Jumat, 12 Mei 2017

Kegagalan Islam Revivalis
Ketika reaksi para pemimpin masyarakat terhadap kolonialisme itu mengarah pada modernisasi dan sekularisasi, lainnya beralih pada dasar-dasar Islam yakni Al qur’an, kehidupan Rasulullah dan pengikutnya, komunitas Islam awal, untuk menawarkan solusi dan sebuah model bagi reformasi Islamis. Mereka yang membangkitkan kembali nilai-nilai Islam (kaum revivalis), melihat kolonialisme dan imperialisme Eropa, terutama akhir abad ke 19 dan awal abad 20. Ketika kekuatan Eropa mulai menunjukkan ekspansi yang serius ke Afrika, Asia dan Timur Tengah sebagai ancaman utama bagi kemurnian identitas relijius dan politik Muslim. Para pemimpin Islam revivalis ini adalah para individu dari kelas menengah yang saleh, yang mencari cara untuk membatasi kendali dan otoritas yang pernah dipunyai ulama terhadap teks-teks Islam dan bersikukuh pada hak interpretasi individu (ijtihad) dari teks-teks Al Qur’an dan Sunnah Rasul.
Para tokoh kunci dari aliran baru ini adalah Jamal al-Din al-afghani, Muhammad Abduh dan Rashid Rida. Mereka bertiga secara bersama-sama menaruh dasar-dasar pemikiran Salafiyah. pada intinya, kaum salafi (Salafis) ini mendakwahkan ajaran untuk kembali pada tradisi komunitas relijius asli di masa-masa Nabi Muhammad (Salaf). Namun, bahkan dalam tahap kebangkitan Islam yang seperti ini, pemikiran Salafi sedikit sekali bicara tentang negara melampaui perannya dalam menerapkan Syariah. Tak ada keberatan atau kutukan terhadap pemerintahan-pemerintahan Muslim dan karenanya tak ada yang bergerak untuk menumbangkan pemerintahan ini.

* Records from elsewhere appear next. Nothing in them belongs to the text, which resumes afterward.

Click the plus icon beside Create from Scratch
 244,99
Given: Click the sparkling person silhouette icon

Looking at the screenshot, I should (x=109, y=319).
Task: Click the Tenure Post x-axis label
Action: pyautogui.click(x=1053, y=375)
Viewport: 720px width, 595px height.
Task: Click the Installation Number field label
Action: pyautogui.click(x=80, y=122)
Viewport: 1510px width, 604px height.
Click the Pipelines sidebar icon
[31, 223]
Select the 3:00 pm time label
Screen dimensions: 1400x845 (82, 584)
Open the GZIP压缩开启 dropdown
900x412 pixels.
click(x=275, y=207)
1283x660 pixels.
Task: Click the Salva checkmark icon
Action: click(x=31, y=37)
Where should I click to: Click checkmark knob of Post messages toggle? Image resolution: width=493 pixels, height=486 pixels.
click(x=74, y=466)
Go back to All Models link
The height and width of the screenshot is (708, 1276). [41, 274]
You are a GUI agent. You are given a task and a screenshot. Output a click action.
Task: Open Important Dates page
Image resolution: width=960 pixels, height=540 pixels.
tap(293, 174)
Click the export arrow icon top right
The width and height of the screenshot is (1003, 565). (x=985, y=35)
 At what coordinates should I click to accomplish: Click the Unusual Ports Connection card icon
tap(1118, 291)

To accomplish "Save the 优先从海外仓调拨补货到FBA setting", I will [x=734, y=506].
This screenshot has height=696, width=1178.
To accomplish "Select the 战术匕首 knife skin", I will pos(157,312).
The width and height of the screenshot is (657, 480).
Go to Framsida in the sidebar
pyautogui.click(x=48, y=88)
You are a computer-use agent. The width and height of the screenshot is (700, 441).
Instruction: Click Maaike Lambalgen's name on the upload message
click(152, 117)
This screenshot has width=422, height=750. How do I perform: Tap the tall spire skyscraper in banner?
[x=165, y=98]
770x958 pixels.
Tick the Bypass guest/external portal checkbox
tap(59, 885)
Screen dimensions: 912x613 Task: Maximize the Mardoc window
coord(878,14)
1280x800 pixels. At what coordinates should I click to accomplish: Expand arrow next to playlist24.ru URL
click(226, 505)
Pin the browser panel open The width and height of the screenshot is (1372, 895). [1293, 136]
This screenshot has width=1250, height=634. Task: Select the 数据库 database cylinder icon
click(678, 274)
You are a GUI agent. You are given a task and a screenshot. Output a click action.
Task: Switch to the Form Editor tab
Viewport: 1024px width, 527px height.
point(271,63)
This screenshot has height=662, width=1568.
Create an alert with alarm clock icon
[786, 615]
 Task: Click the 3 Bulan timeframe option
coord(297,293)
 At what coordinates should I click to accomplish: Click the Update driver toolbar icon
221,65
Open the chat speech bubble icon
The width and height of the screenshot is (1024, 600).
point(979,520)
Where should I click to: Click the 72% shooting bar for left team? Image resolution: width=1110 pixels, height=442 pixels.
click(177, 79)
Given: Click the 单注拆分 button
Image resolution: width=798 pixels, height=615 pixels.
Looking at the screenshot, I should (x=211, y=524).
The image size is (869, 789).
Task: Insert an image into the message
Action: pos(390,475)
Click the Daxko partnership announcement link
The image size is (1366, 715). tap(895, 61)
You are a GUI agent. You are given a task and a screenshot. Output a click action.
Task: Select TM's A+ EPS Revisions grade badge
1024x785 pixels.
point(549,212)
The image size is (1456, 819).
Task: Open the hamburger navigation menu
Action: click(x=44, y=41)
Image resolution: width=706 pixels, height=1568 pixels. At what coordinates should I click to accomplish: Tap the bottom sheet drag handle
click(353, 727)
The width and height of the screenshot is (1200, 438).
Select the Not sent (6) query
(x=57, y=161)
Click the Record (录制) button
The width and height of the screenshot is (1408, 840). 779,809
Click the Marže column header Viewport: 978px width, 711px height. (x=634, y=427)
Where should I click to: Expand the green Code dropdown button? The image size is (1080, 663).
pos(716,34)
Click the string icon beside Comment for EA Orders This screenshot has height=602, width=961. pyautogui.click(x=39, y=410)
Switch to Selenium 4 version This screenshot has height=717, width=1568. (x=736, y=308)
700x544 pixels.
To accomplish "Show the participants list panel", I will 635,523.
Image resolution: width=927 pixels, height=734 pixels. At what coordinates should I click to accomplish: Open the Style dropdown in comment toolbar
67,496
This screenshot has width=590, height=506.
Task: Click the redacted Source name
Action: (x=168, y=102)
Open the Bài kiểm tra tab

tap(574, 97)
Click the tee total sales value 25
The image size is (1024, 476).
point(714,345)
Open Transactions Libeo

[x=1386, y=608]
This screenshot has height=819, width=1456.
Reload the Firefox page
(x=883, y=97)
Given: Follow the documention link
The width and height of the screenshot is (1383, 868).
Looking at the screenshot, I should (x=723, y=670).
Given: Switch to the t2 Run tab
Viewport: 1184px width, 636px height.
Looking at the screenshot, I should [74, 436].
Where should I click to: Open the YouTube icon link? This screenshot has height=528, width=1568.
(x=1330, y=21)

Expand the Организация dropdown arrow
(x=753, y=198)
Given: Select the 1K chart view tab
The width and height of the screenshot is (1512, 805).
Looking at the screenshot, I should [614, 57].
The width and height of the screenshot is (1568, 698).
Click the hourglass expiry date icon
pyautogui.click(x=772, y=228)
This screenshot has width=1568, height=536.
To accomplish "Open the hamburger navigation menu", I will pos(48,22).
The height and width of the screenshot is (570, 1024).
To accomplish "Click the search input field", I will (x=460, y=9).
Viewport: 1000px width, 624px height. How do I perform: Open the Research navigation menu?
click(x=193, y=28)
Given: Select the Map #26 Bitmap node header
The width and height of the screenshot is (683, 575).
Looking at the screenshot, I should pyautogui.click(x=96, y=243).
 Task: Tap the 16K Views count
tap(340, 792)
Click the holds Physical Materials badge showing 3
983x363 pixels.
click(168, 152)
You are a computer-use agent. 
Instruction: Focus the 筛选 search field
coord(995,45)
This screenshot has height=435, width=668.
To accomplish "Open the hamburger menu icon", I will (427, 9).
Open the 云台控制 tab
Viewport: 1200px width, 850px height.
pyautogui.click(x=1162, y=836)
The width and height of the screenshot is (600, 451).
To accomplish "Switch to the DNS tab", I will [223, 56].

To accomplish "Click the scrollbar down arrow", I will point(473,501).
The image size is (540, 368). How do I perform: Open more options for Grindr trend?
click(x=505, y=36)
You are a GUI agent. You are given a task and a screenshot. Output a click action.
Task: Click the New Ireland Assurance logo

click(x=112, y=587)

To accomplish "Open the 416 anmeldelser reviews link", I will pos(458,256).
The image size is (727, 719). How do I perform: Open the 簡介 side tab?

Sebuah perubahan yang di dalam salafisme bakal terjadi setelah abad ke duapuluh.
Terinspirasi dari tulisan Rashid Rida, Hassan al-Banna mendirikan Persaudaraan Muslim (Muslim Brotherhood) di Mesir pada 1928. Pada waktu yang sama, Sayyid Abul Ala Maududi menerbitkan doktrin Islamnya di bagian benua India. Maududi terispirasi dari al-Banna dan kemudian mendirikan Jama’ah Al Islamiyah di tahun 1941. Kedua organisasi tersebut terlibat dalam perjuangan pembebasan nasional, namun menolak masionalisme sekuler. Maududi menuntut pembentukan negara Islam di seluruh India berdasarkan hukum Syariah. Mirip dengan itu, Persaudaraan Muslim menolak tuntutan kaum nasionalis Mesir, yang menuntut diakhirinya peraturan atau hukum Inggris dan pembentukan negara modern di dalam undang-undang. Persaudaraan Muslim berpendapat, mereka tak perlu berkiblat pada model Barat untuk membangun masyarakat; sebaliknya mereka memenangkan slogan yang masih dipakai sampai sekarang “Al Qur’an adalah undang-undang kita”. Pendiri Persaudaraan Mesir kemudian membangun cabang-cabang di beberapa negara, seperti Lebanon, Yordania, Palestina dan Sudan.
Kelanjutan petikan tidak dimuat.